Ron and all,
    I definately can't say that all my interventions are evidence-based but it 
is a goal of mine like to trend towards being better able to find info that 
supports my area of practice. RIght now there no incentive from my employer or 
medicare or even my patients to show evidence..at least for now. They mainly 
want functional results. Some of the results come from occupation-based 
treatment and some definately don't...it's a mix based on  my patient 
interests, goals, and on my clincal experience of what will work or could work. 
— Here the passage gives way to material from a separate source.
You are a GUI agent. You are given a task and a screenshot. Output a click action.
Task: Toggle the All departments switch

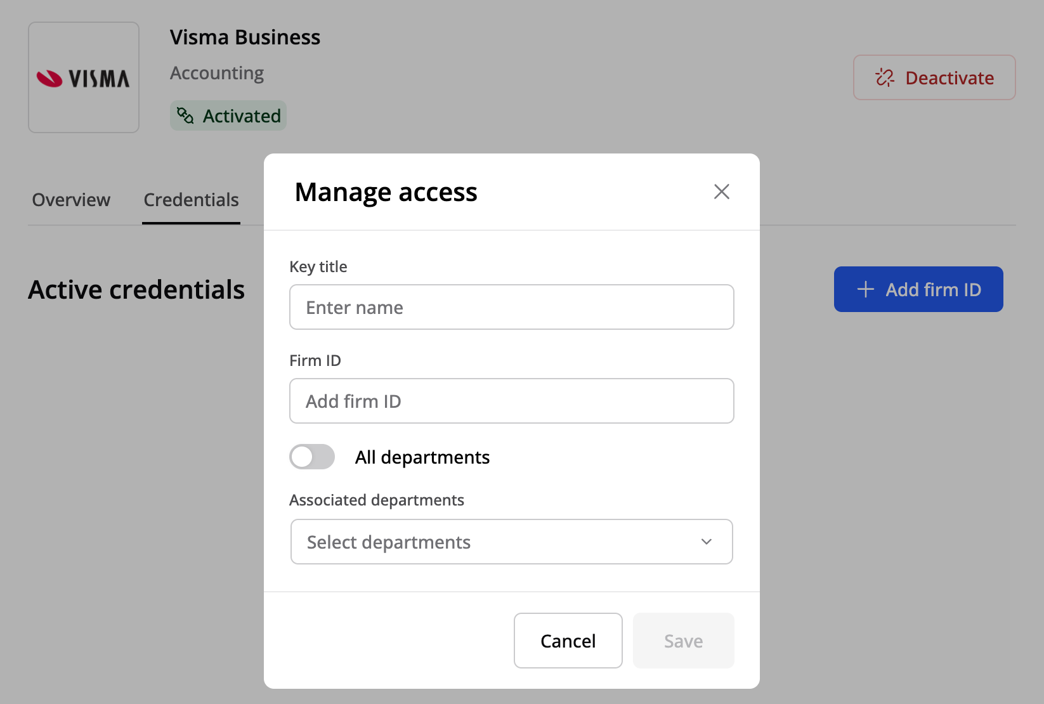pos(312,457)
But that is as far as I can go to call myself an expert at what I do. I don't 
have any independent objective data the says "this way of proceding is proven 
to work in this situation".
      If I had more of a connection professionally to what is done out there in 
research to what I did in practice I might feel more confident about ruling out 
certain practices and including others. Even just a tendency or trend  for 
practice would be nice. And I know this kind of data exists in small amounts in 
our profession but like you, I don't have a lot of time or interest to dig it 
all up and incorporate it into practice.. 
     Hopefully I can overcome my own laziness and complaceny in practice to get 
more evidence based and science-driven. But until that time I'm very hesitant 
to commit to any level of expertise or judge the practices of others as 
deficient. 
All in all, we (OTs) know deep down that occupation is essential to well-being 
but how does this idea translate into a meaningful practice in our society?